Second, the development of a culture has never been achieved in isolation, and it is bound to acquire new contents and forms ceaselessly with the progress of the times and development of the society, and nourish and enrich itself while adapting to and absorbing other cultures. The development of Tibetan culture in the last four decades and more has been achieved while Tibetan society is gradually putting an end to ignorance and backwardness, and heading for reform, opening-up and modernization, and while Tibetan culture and modern civilization, including modern Western civilization, are absorbing and blending with each other. The people's mode of thinking and concepts are bound to change with the changes of the modes of production and life in Tibet. During this process, some new aspects of culture which are not contained in the traditional Tibetan culture but are essential in modern civilization have been developed, such as modern scientific and technological education and news dissemination. The fine cult cultural traditions with Tibetan features are being carried forward and promoted in the new age, and the decayed and backward things in the traditional culture that are not adapted to social development and people's life are being gradually sifted out. It is a natural phenomenon in conformity with the law of cultural development, and a manifestation of the unceasing prosperity and development of Tibetan culture in the new situation. To prattle about the "extinction of Tibetan culture" due to its acquisition of the new contents of the new age and to its progress and development is in essence to demand that modern Tibetan people keep the life styles and cultural values of old Tibet's feudal serfdom wholly intact. This is completely ridiculous, for it goes against the tide of progress of the times and the fundamental interests of the Tibetan people.

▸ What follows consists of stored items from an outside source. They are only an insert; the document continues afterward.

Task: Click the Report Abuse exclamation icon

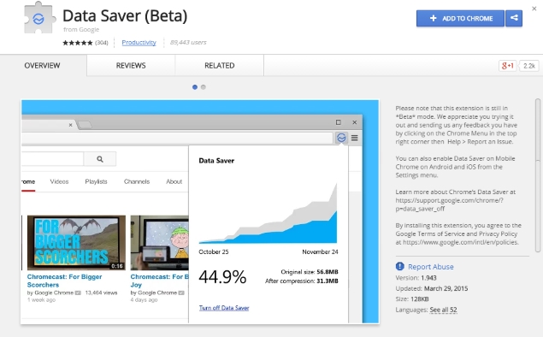Action: point(399,266)
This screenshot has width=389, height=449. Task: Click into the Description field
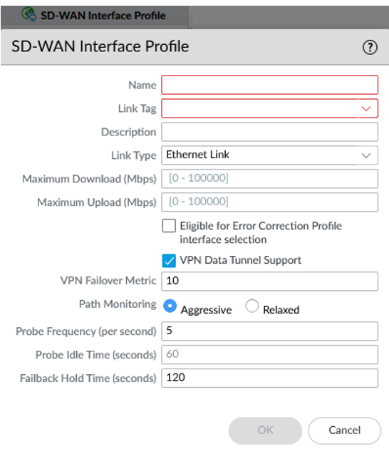pos(269,132)
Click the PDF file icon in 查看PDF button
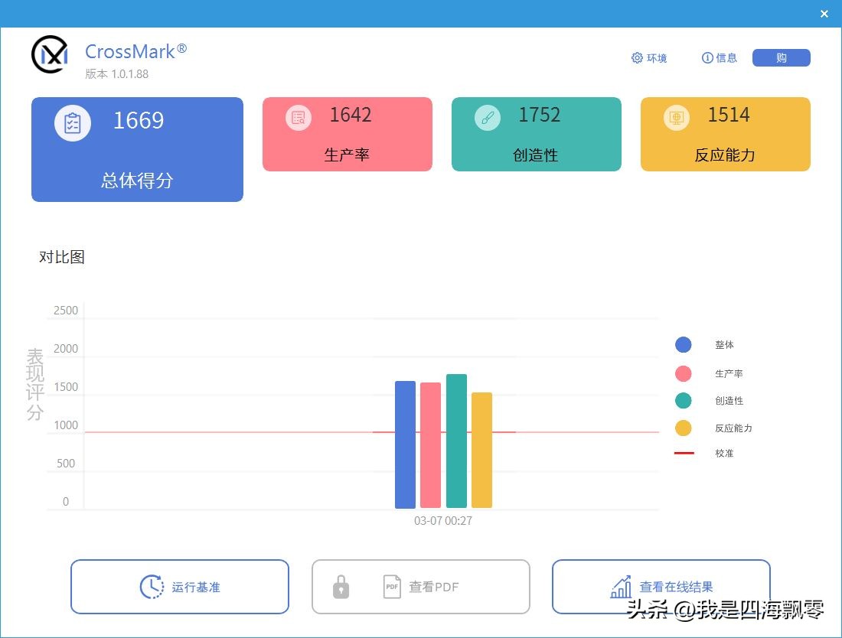842x638 pixels. click(x=391, y=587)
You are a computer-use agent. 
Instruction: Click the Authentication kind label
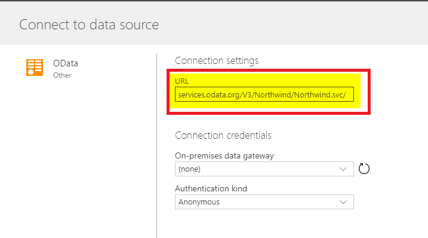point(211,188)
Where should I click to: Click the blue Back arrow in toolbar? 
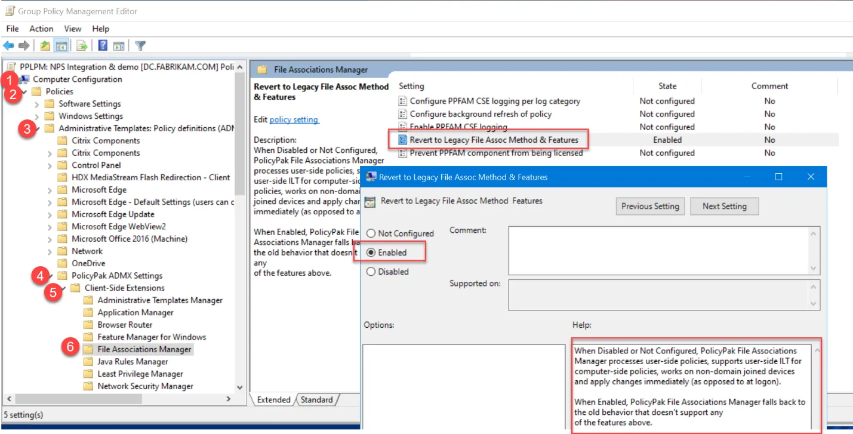(8, 45)
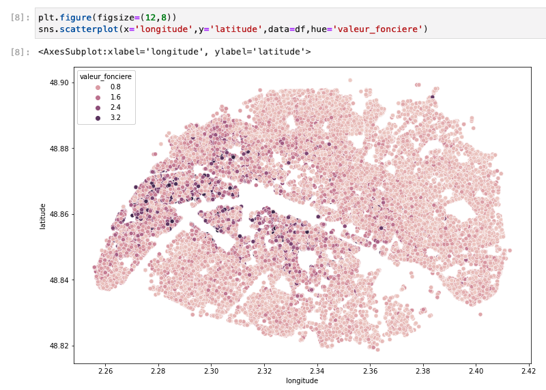The image size is (546, 390).
Task: Click the 1.6 legend color marker
Action: coord(98,98)
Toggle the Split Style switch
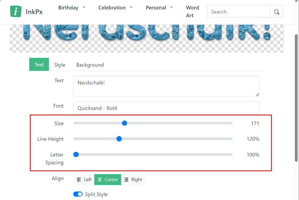Image resolution: width=299 pixels, height=200 pixels. [x=78, y=194]
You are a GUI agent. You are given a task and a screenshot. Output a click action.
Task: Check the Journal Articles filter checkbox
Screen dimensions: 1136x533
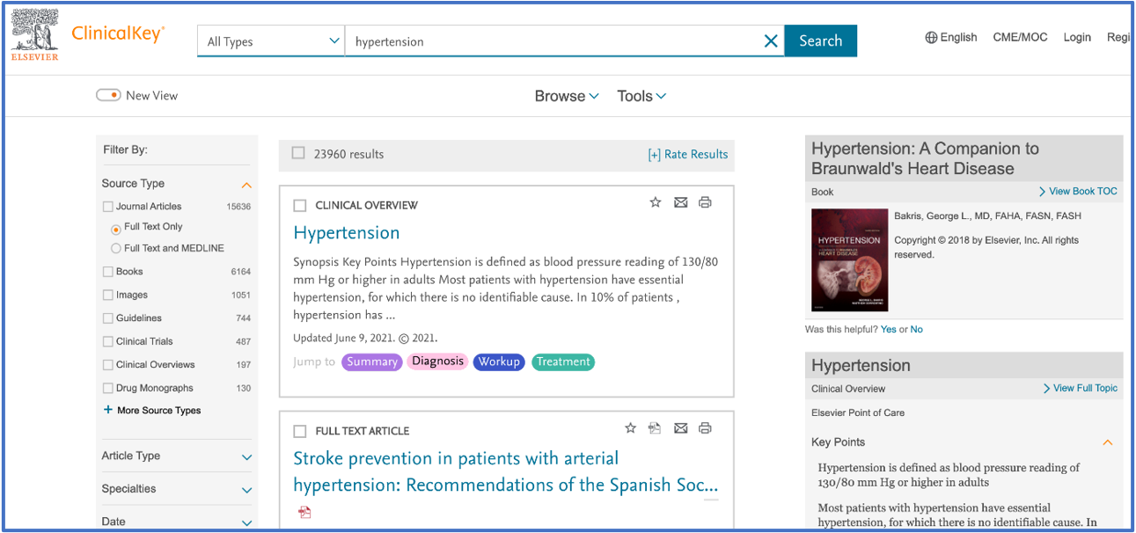(x=108, y=207)
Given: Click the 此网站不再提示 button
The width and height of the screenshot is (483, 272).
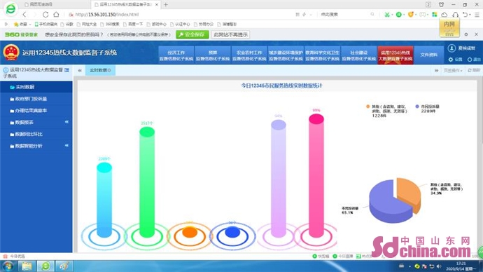Looking at the screenshot, I should pos(231,34).
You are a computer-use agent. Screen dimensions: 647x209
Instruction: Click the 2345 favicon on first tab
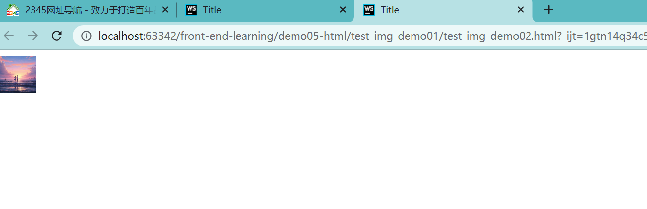point(13,10)
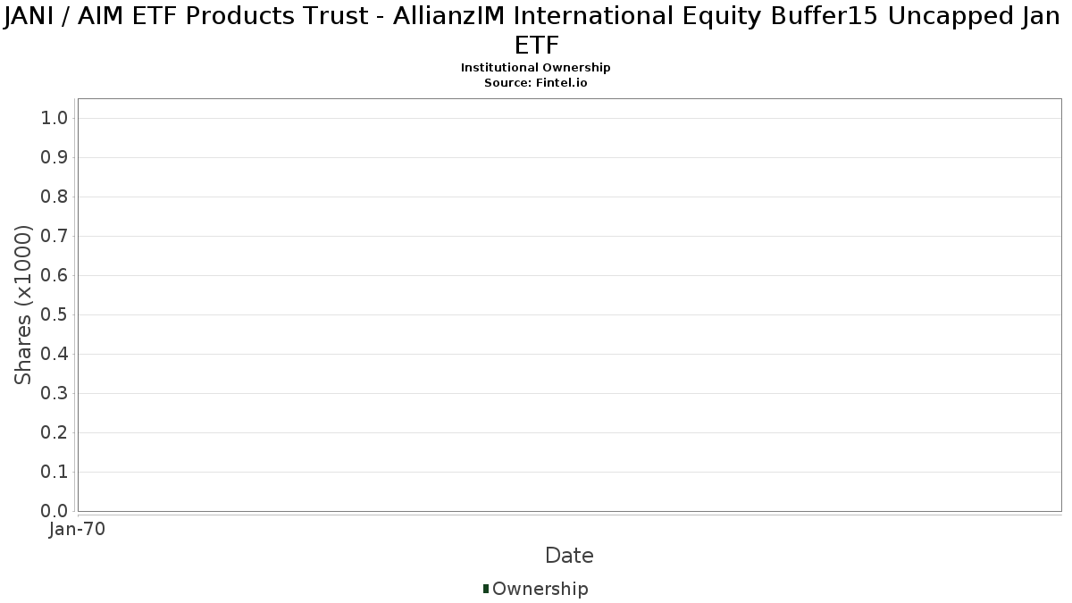Select the 0.8 y-axis tick label
Viewport: 1072px width, 603px height.
click(54, 197)
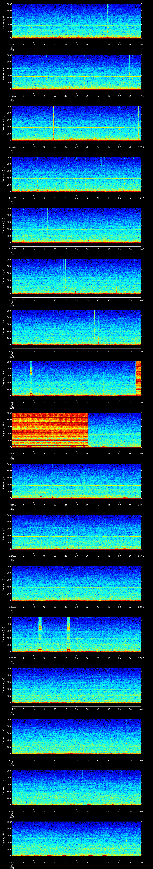Select second burst near 26 seconds in 9:26:00 panel
Screen dimensions: 153x869
coord(69,634)
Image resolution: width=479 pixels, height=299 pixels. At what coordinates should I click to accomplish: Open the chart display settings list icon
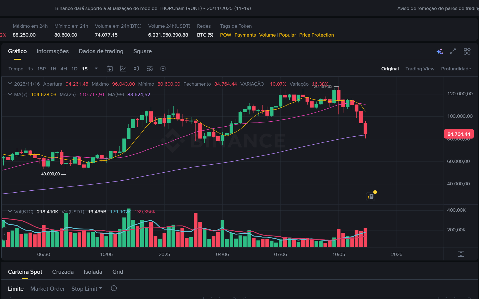(150, 69)
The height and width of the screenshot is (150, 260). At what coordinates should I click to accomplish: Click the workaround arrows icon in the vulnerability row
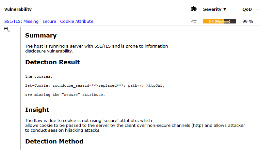click(194, 21)
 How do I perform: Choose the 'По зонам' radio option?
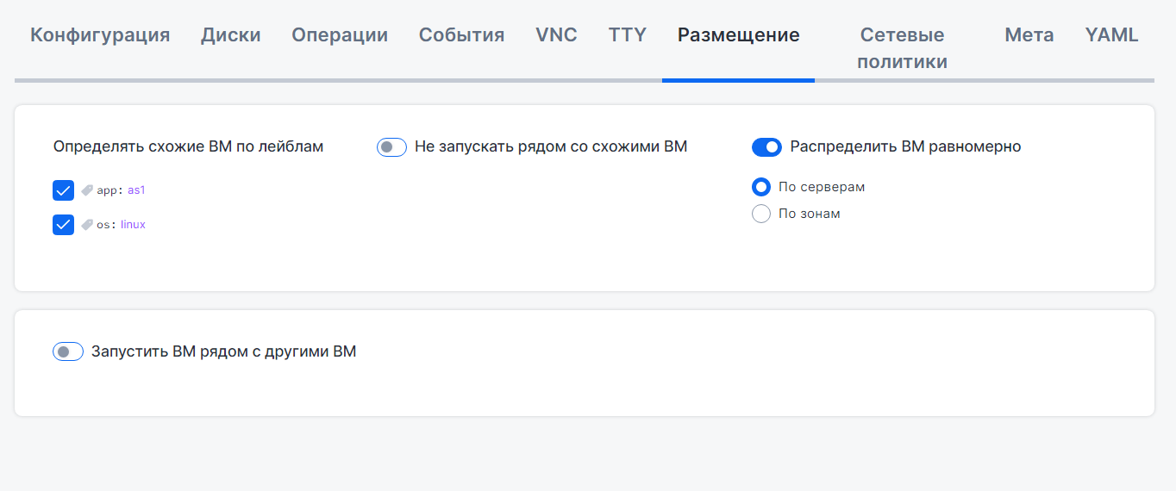pos(761,214)
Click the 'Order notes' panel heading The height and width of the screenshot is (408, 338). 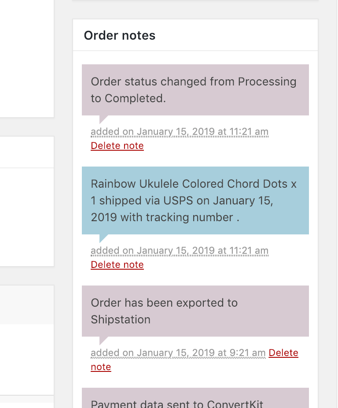tap(119, 35)
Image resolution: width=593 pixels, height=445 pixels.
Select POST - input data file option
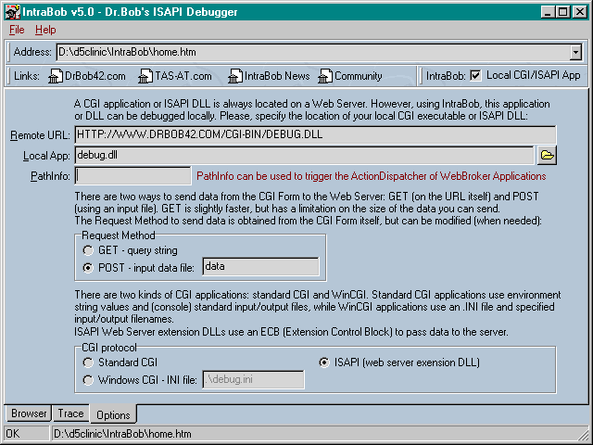coord(89,268)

At present, as mankind has marched into the new millennium, economic globalization and informationization in social life are developing rapidly, increasingly changing people's material and cultural lives. With the deepening development of China's reform and opening-up and the modernization drive, especially the practice of the strategy of large-scale development of the western region, Tibet is striding toward modernization and going global with a completely new shape, and new and still greater development will certainly be achieved in Tibetan culture in this process.